2025 aún no ha terminado, pero dado su desempeño lamentable en taquilla, Blancanieves se asegura casi ser uno de los mayores fracasos del año. Esta película, dirigida por Marc Webb, ha estado marcada por una serie de controversias relacionadas con la representación y el tratamiento de los siete enanitos, el príncipe encantador y la princesa homónima, así como por las posturas políticas de Rachel Zegler y Gal Gadot (a pesar de que la mayor parte de la indignación se dirige hacia la actriz principal).
Además, con la baja calidad del largometraje y el evidente desinterés de parte del público por los remakes de Disney, Blancanieves se ha convertido en uno de los mayores fracasos del estudio, junto a John Carter, Lone Ranger y otros como Milo en Marte. De hecho, ha recaudado 200 millones de dólares en la taquilla mundial, de los cuales solo 86 millones corresponden a la taquilla nacional, con un presupuesto mínimo de 270 millones, sin contar el marketing. Y su reestreno en salas norteamericanas no ha logrado invertir la tendencia. Por el contrario, ha confirmado el rechazo, si no la indiferencia, del público hacia este blockbuster.
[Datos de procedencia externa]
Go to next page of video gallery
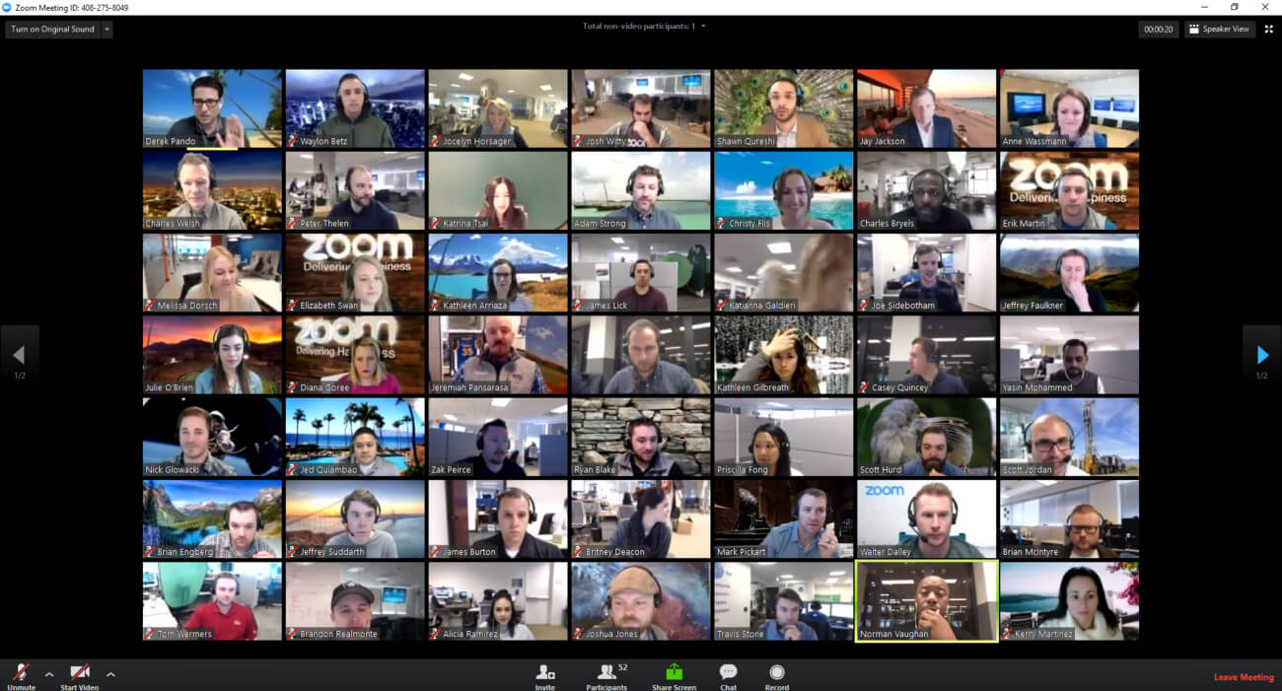The height and width of the screenshot is (691, 1282). tap(1262, 355)
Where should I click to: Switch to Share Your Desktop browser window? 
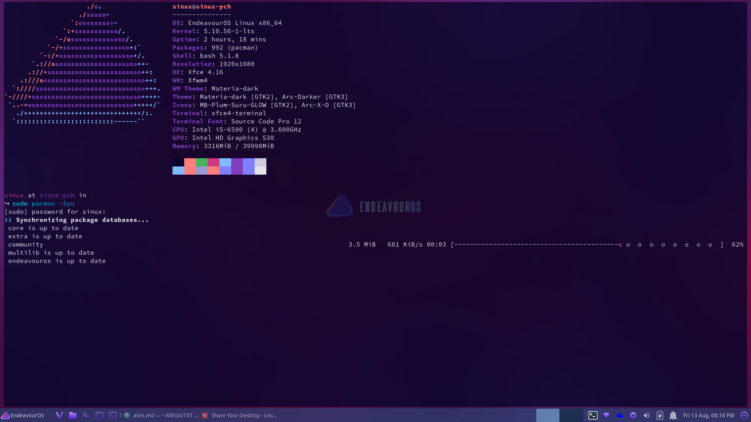(239, 415)
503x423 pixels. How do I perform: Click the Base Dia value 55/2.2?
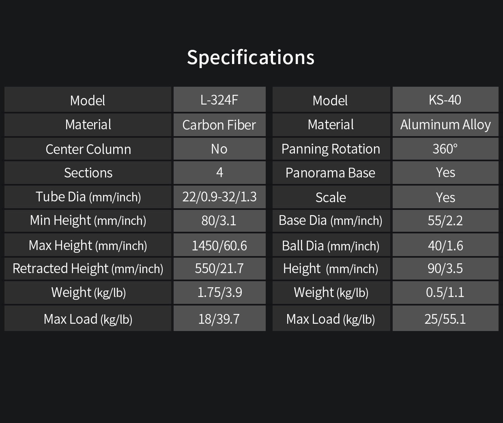click(x=445, y=221)
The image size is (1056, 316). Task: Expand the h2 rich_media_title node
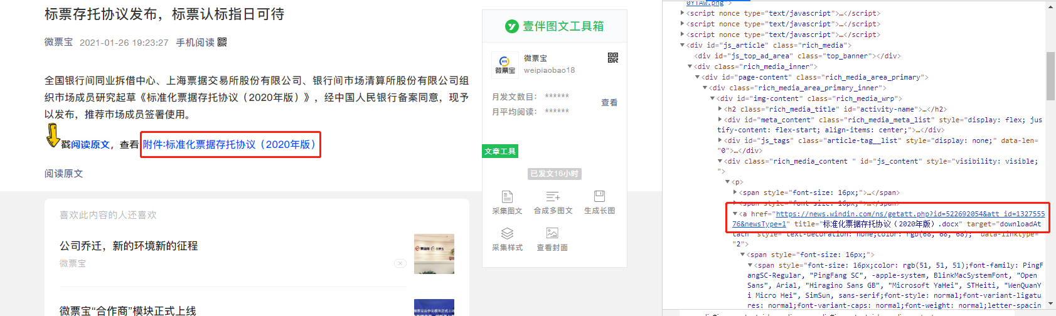point(720,109)
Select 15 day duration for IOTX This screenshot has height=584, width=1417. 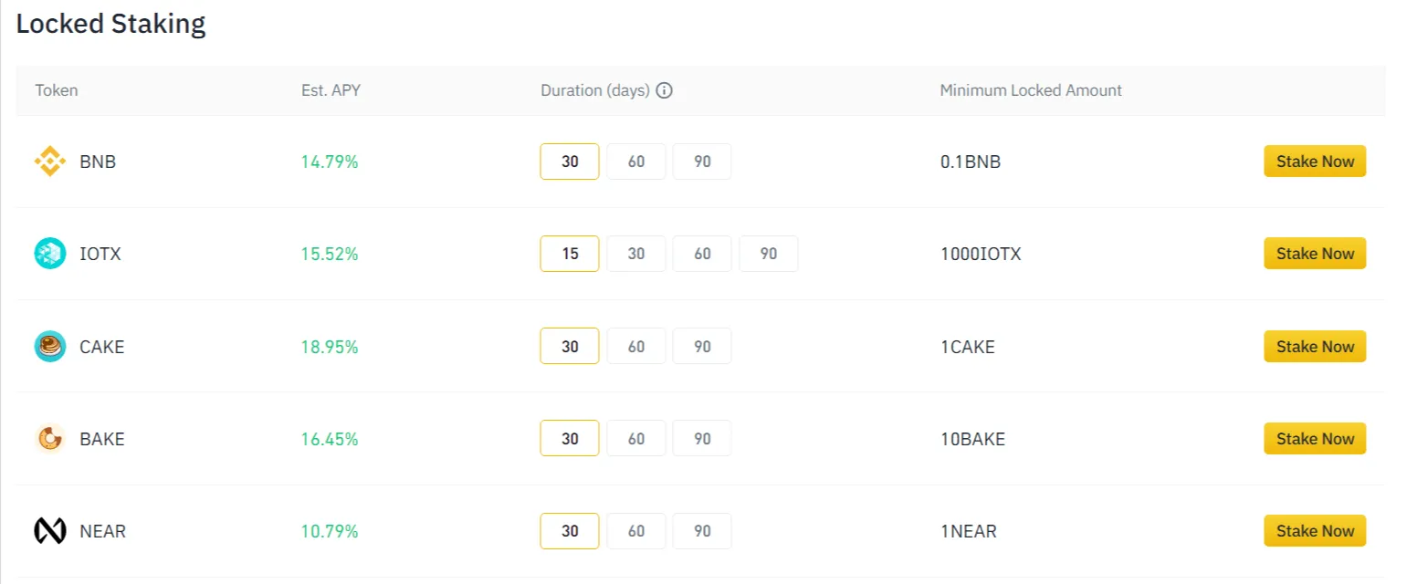tap(569, 253)
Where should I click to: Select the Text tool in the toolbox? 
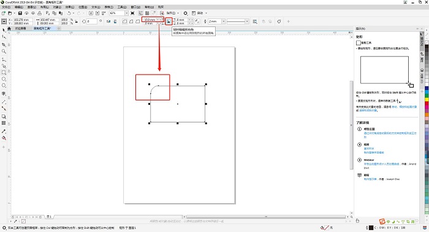tap(4, 94)
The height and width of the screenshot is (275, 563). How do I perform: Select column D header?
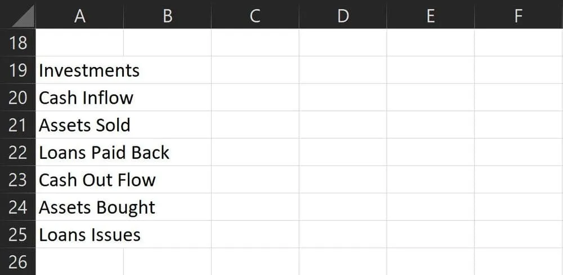[x=343, y=16]
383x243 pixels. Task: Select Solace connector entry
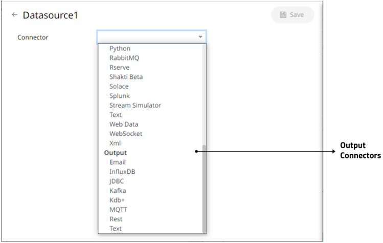(119, 86)
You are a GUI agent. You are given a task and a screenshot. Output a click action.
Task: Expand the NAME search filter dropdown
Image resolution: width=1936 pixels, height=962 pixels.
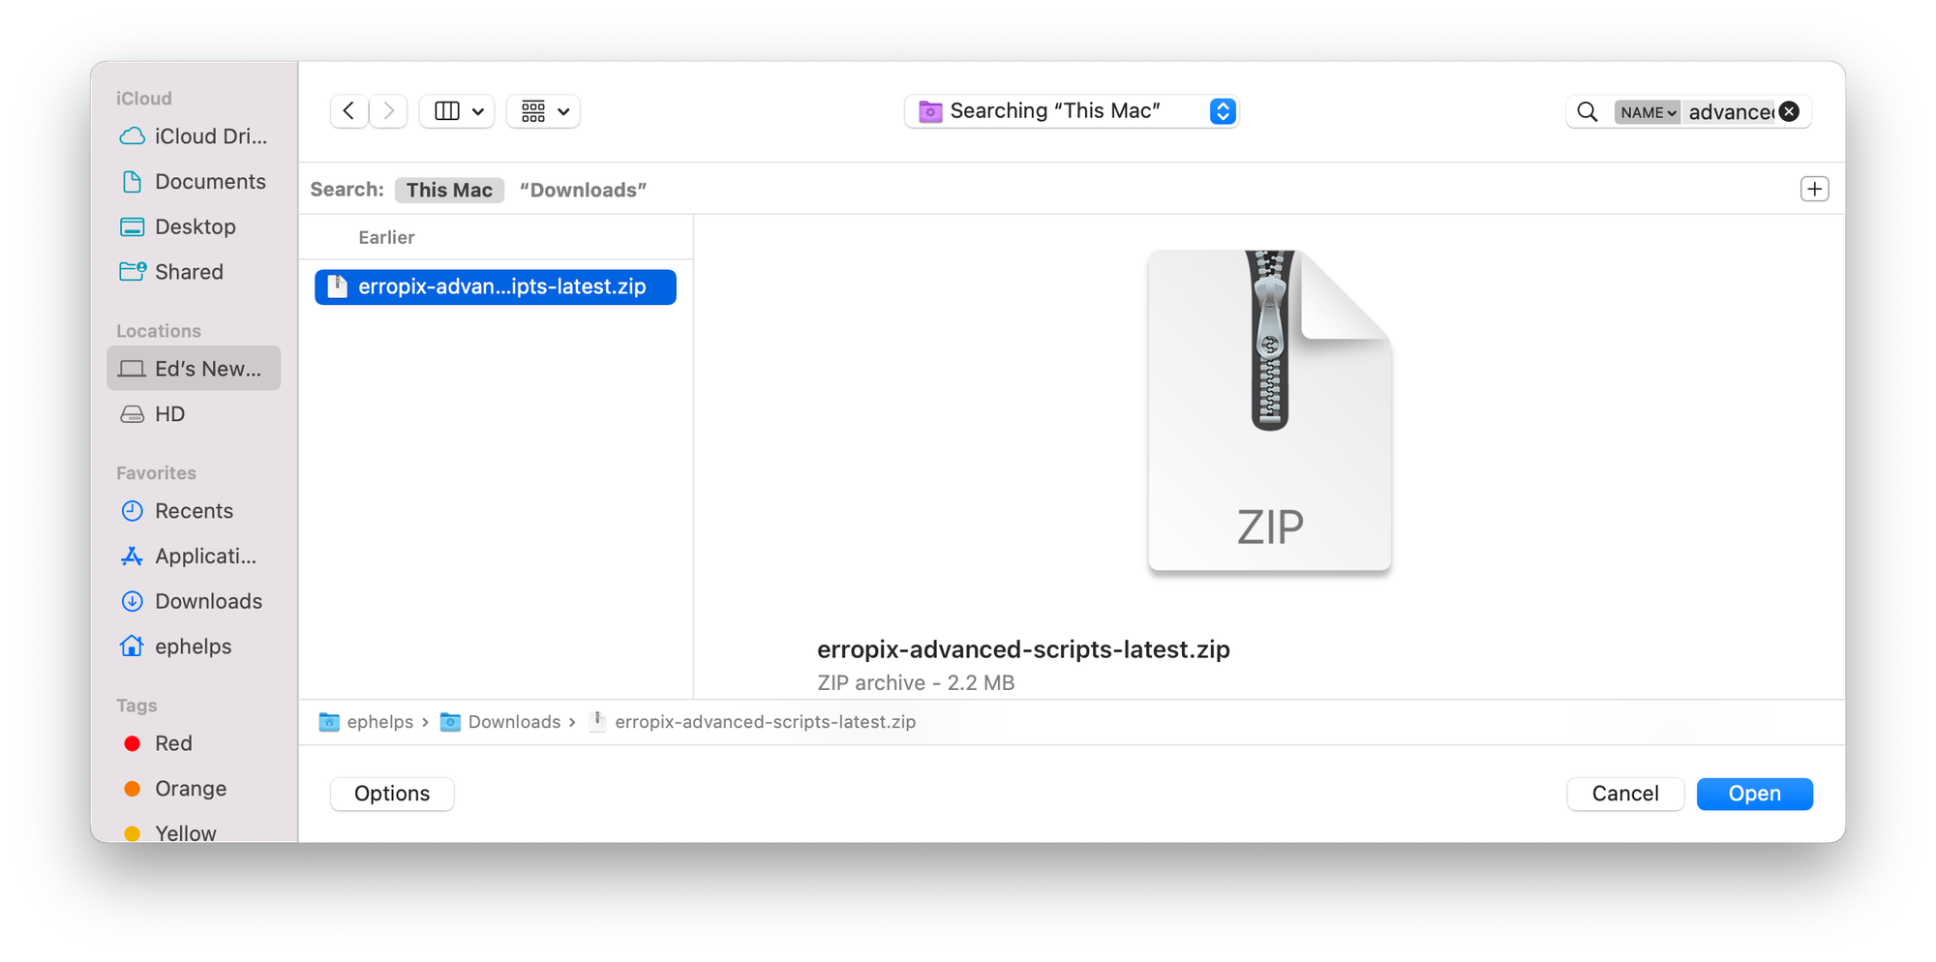point(1647,112)
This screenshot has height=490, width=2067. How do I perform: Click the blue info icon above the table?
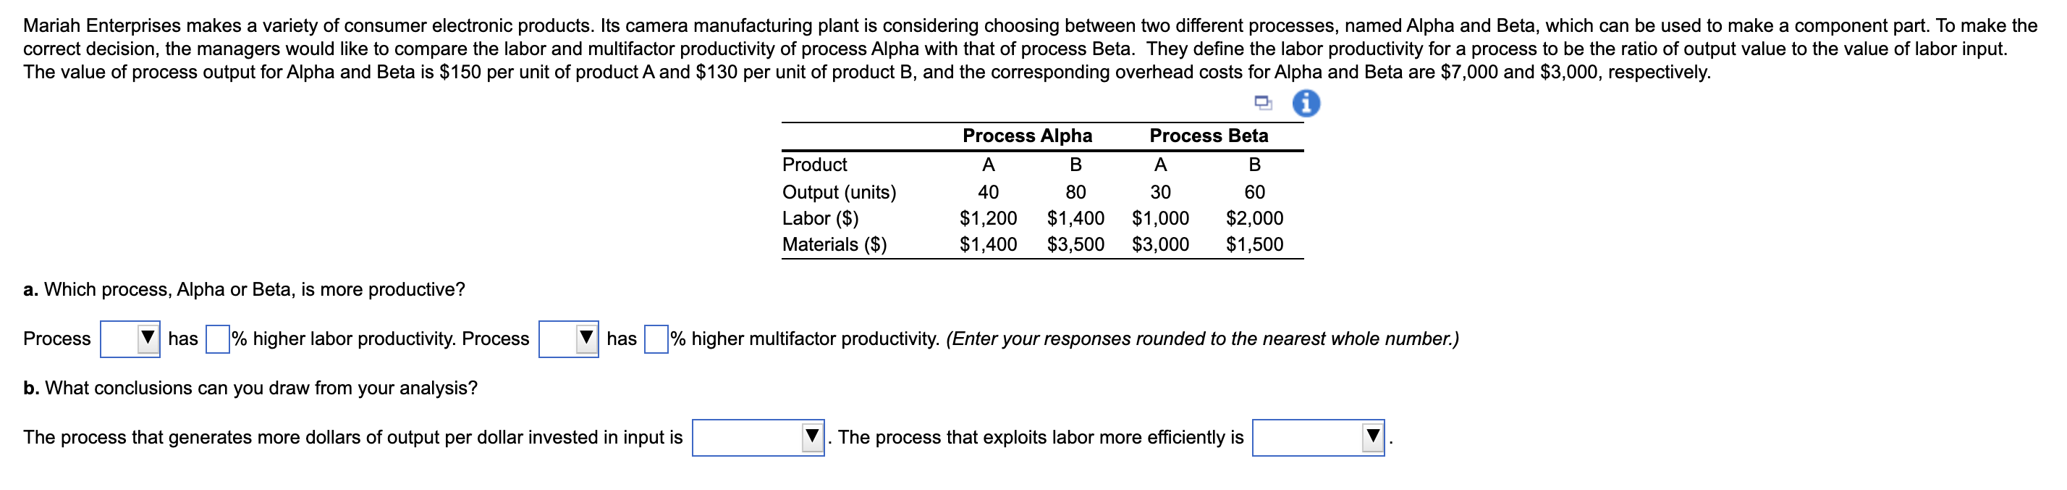tap(1306, 104)
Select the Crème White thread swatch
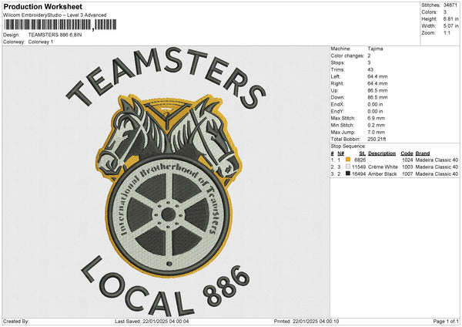Screen dimensions: 462x327 pos(347,167)
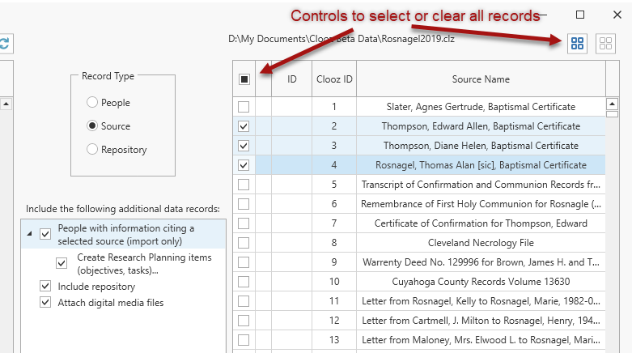Click the refresh icon at top left
Image resolution: width=632 pixels, height=353 pixels.
click(4, 44)
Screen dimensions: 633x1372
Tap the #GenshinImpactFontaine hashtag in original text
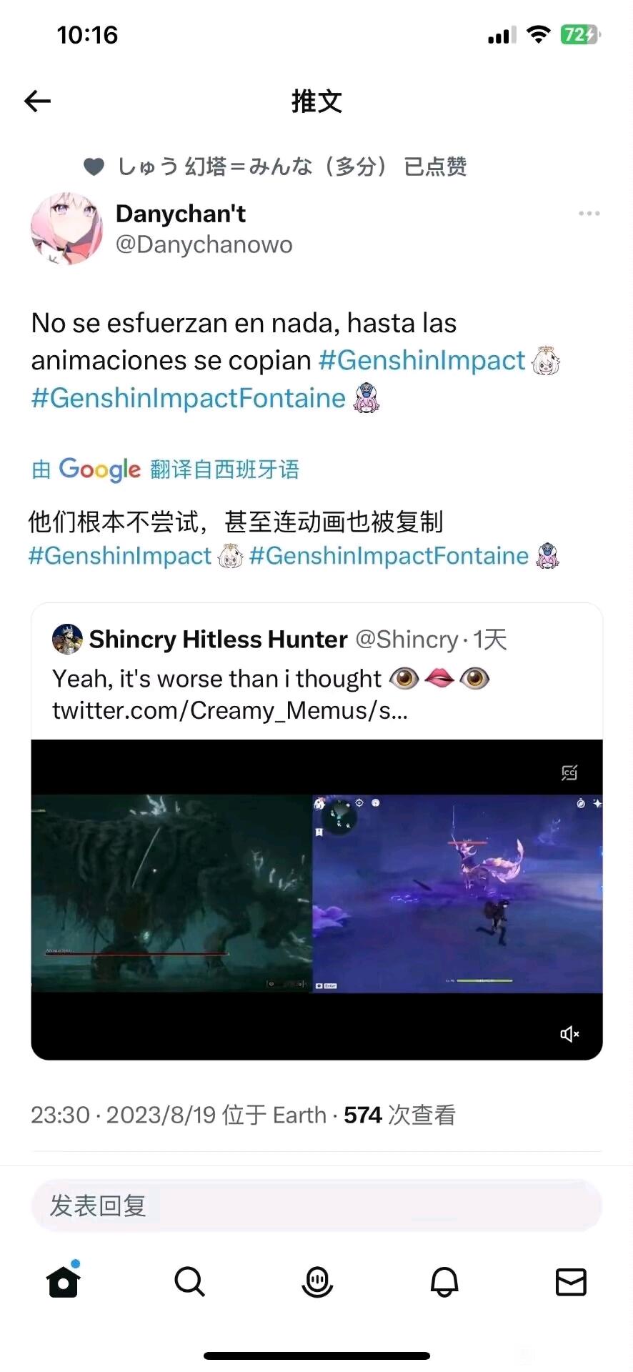189,398

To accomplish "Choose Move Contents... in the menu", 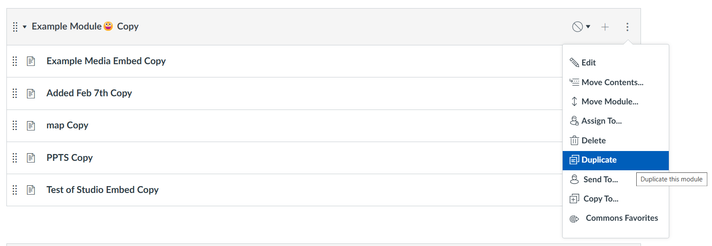I will [x=612, y=82].
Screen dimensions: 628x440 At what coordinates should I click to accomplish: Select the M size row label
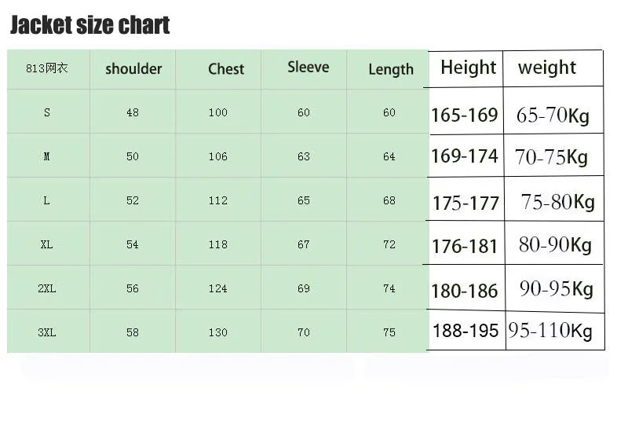47,156
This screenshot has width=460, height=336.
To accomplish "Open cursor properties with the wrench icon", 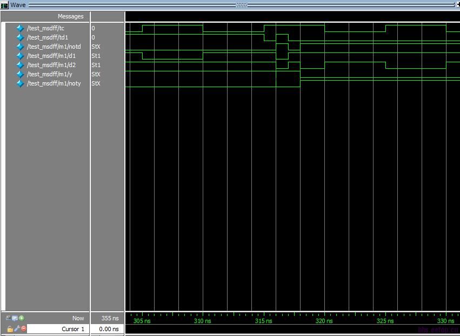I will click(x=17, y=329).
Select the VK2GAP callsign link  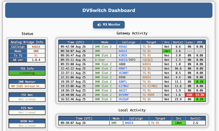click(123, 99)
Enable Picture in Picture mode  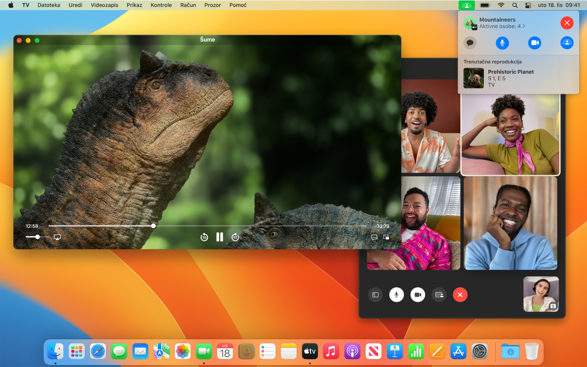click(386, 237)
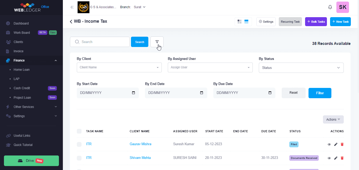The image size is (359, 170).
Task: Click the Search text input field
Action: (103, 42)
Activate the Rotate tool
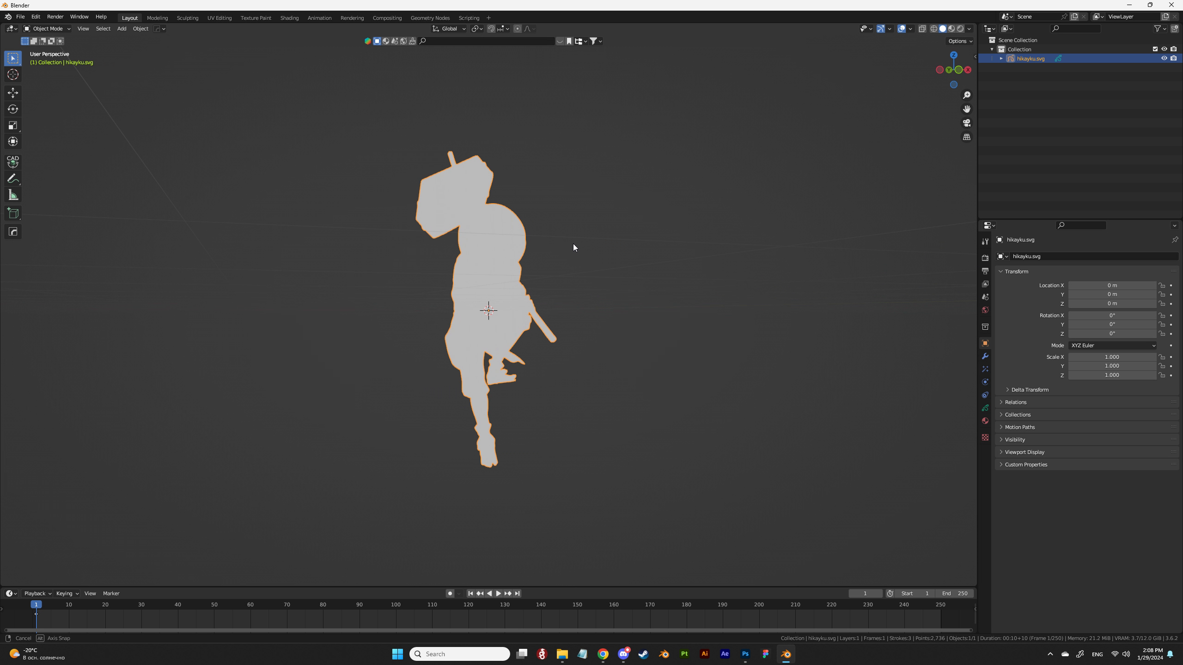This screenshot has height=665, width=1183. (x=13, y=109)
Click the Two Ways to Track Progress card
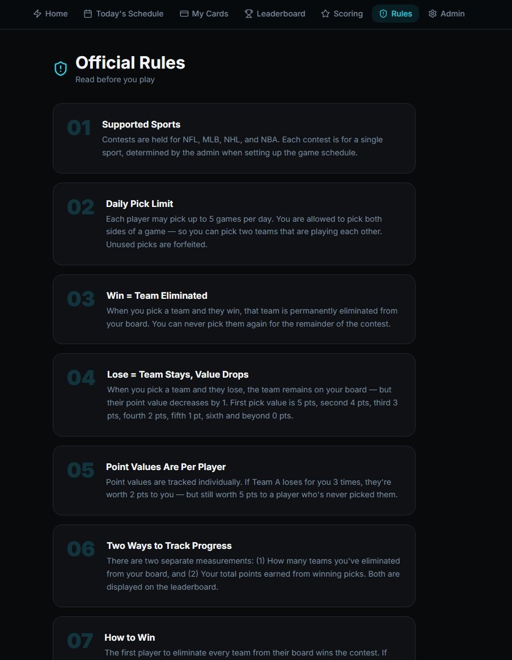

LA NIEVE SIEMPRE ES MÁS BLANCA EN OTRAS PARTES
Blancanieves se estrenó en VOD este 13 de mayo en Estados Unidos. Antes de eso, Disney parecía pensar que el fin de semana del Día de las Madres sería la oportunidad ideal para reestrenar el remake que casi nadie había visto desde su lanzamiento el 21 de marzo. Prueba, por si fuera necesaria, de que hay cosas aún más ingratas que las planchas, los collares de pasta y las cremas antienvejecimiento.
Aunque solo se proyectaba en 310 salas, la película tuvo acceso a más de mil copias adicionales, pero sólo recaudó alrededor de 200,000 dólares en los tres días, lo que significa un promedio de 50 dólares por sala…
De hecho, tras un avance tan mínimo, la película sigue estancada en 86 millones de dólares en taquilla nacional, y Disney tiene más o menos la confirmación de que el público ya ha pasado a otra cosa (con títulos como Minecraft y Thunderbolts). Sin embargo, es difícil no comparar este intento desesperado (y condenado al fracaso) con el de Sony y Morbius en 2022.

Tras su fracaso, la película de vampiros con Jared Leto se convirtió en un meme en Internet (el famoso » It’s Morbin Time«) y el estudio pensó que podría aprovechar la ola reestrenándola, porque los que se burlaban de la película en Twitter seguramente correrían a las salas para verla o revisitarla… El resultado fue una recaudación de 300,000 dólares en 1,037 pantallas, lo que equivale a menos de 290 dólares por sala, un resultado que, sin embargo, sigue siendo mejor que el reestreno de Blancanieves (a pesar de que Morbius ya estaba disponible en VOD en Estados Unidos en el momento de su regreso a la gran pantalla).
No obstante, Disney podría recuperar su fuerza con otro de sus remakes en acción real de 2025, el de Lilo & Stitch, que se espera para el 21 de mayo de 2025.